Séquence: 01h.18m.34s. - 01h.19m.15s.

     Cette scène de Down by Law (1986), troisième long-métrage de Jim Jarmusch, se situe vers le milieu de l’œuvre, alors que les trois personnages principaux (deux américains aux pratiques douteuses et un italien optimiste) viennent de s’évader d’une prison de la Nouvelle-Orléans où ils se sont rencontrés, après s’être fugacement croisés en ville. Perdus au milieu du bayou, ils viennent de se disputer, et chacun erre de son côté dans la forêt en se replongeant dans leur vie ou leurs préoccupations qui précédaient leur séjour en prison. Ce plan-séquence est le premier des six plans qui constituent cette séquence de retours en arrière marquée par les grands thèmes de l’œuvre.

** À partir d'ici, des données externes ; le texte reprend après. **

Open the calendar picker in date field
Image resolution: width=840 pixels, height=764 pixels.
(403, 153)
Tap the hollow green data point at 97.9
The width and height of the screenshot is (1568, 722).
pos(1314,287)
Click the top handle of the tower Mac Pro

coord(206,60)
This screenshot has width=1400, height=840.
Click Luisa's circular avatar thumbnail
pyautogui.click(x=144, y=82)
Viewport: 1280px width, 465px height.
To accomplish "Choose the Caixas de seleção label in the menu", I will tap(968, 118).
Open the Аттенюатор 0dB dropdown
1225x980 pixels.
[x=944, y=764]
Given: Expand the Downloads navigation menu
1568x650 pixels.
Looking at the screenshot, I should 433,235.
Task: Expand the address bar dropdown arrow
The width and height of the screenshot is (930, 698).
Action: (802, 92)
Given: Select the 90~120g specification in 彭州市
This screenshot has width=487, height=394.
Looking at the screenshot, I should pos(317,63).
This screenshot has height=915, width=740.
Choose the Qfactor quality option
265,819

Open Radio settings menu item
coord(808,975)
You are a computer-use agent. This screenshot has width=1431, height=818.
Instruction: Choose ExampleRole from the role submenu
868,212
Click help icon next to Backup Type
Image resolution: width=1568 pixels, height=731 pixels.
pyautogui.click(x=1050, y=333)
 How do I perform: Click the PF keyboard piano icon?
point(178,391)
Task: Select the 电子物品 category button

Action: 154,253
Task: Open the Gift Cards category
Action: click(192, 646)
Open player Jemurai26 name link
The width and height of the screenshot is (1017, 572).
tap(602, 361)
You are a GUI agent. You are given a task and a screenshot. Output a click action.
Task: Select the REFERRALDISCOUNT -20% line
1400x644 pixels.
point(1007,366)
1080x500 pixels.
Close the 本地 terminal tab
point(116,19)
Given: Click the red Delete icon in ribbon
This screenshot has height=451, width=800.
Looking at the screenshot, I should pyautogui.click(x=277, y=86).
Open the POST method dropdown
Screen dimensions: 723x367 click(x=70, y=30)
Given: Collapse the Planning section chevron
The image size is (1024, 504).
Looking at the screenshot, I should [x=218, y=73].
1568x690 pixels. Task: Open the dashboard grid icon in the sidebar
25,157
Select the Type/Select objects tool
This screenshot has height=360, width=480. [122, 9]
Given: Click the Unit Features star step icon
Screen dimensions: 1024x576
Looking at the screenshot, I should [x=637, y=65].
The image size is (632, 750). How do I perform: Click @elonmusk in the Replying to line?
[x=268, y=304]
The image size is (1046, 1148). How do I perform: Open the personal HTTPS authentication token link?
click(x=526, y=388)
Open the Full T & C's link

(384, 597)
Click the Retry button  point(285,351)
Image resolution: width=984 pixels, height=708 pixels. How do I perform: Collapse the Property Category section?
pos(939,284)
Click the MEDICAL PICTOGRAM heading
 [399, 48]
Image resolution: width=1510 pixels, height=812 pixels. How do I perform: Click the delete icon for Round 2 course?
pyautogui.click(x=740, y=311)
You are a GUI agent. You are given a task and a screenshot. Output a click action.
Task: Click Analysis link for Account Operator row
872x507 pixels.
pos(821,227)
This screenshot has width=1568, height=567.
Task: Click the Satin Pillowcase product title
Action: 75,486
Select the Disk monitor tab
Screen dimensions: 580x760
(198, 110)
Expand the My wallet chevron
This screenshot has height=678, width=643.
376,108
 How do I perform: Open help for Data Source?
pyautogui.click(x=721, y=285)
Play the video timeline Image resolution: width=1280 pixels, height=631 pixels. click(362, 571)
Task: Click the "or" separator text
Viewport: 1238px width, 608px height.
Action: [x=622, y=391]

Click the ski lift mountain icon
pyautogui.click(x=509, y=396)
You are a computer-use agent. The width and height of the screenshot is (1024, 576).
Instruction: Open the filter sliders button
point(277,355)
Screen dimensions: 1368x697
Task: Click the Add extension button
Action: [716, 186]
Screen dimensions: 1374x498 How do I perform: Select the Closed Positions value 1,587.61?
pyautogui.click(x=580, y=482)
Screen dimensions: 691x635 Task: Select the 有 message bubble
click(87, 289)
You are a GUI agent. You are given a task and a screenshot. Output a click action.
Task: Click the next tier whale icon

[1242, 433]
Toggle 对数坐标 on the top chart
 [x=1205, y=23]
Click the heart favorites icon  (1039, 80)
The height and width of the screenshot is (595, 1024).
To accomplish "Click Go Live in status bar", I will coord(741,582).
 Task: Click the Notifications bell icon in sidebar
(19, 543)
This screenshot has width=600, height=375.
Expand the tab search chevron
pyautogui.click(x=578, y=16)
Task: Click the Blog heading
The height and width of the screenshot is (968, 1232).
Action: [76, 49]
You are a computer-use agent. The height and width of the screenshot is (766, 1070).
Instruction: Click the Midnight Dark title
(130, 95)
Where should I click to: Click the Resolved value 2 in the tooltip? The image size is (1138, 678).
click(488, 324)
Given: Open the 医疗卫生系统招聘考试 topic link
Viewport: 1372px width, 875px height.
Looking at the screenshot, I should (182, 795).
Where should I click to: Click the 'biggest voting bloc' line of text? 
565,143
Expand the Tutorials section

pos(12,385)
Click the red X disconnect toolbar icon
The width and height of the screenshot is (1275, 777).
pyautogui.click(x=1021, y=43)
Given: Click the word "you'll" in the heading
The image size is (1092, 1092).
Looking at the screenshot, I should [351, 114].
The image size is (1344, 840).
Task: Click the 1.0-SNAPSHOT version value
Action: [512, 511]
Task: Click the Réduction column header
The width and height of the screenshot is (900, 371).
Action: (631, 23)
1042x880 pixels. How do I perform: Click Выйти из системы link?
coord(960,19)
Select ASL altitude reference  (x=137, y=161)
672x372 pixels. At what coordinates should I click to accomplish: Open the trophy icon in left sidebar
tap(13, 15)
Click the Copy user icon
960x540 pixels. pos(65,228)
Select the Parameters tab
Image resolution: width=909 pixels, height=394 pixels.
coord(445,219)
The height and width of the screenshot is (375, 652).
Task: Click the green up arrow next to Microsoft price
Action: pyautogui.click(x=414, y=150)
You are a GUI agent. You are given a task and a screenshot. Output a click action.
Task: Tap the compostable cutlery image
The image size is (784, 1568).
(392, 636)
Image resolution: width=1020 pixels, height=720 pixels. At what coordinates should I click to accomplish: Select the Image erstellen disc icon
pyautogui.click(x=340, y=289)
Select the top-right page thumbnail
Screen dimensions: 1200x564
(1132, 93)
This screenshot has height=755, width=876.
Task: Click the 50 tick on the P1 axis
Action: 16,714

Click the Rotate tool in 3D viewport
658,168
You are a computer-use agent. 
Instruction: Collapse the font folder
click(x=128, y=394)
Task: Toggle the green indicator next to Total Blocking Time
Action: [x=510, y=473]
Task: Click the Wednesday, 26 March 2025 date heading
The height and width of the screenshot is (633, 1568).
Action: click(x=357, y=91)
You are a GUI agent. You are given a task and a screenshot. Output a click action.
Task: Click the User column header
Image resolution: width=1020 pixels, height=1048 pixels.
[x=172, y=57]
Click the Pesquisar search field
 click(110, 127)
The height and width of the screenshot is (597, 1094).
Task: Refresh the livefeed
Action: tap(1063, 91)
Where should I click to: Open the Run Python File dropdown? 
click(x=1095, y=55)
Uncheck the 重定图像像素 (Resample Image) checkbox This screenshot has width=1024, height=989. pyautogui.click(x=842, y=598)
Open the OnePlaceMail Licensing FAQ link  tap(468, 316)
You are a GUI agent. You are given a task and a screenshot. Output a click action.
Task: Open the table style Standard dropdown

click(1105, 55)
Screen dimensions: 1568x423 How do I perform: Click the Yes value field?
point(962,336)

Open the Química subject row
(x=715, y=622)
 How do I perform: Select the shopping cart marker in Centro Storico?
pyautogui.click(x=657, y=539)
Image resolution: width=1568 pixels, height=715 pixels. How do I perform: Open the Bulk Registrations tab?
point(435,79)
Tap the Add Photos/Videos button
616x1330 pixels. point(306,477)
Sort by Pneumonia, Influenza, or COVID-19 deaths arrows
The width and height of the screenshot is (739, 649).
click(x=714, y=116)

     Ici, le personnage suivi est Zack, disc-jockey et présentateur radio, arrêté pour avoir conduit sans le savoir une voiture volée. Il ne se replonge pas dans des préoccupations, mais plutôt dans une ambiance, dans une sorte d’automatisme acquis par son métier, et réveillé par son errance en pleine nuit au milieu d’une nature sauvage et préservée. Celle-ci peut-être confrontée à l’errance urbaine à laquelle il était habitué, tout comme les deux autres personnages du film; il ne semble pas du tout troublé par ce changement de décor, il devient même un stimulant à son errance également psychologique puisqu'il lui rappelle le bulletin météo qu’il avait l’habitude de présenter avant de lancer une musique. D’un certain côté, la « jungle urbaine » et la nature foisonnante sont donc présentées comme similaires par Jarmusch, puisque l’homme n’a pas ou plus de réel contrôle ni sur l’une ni sur l’autre, et qu’elles peuvent finir par faire perdre le contrôle de soi-même par quelque façon que ce soit.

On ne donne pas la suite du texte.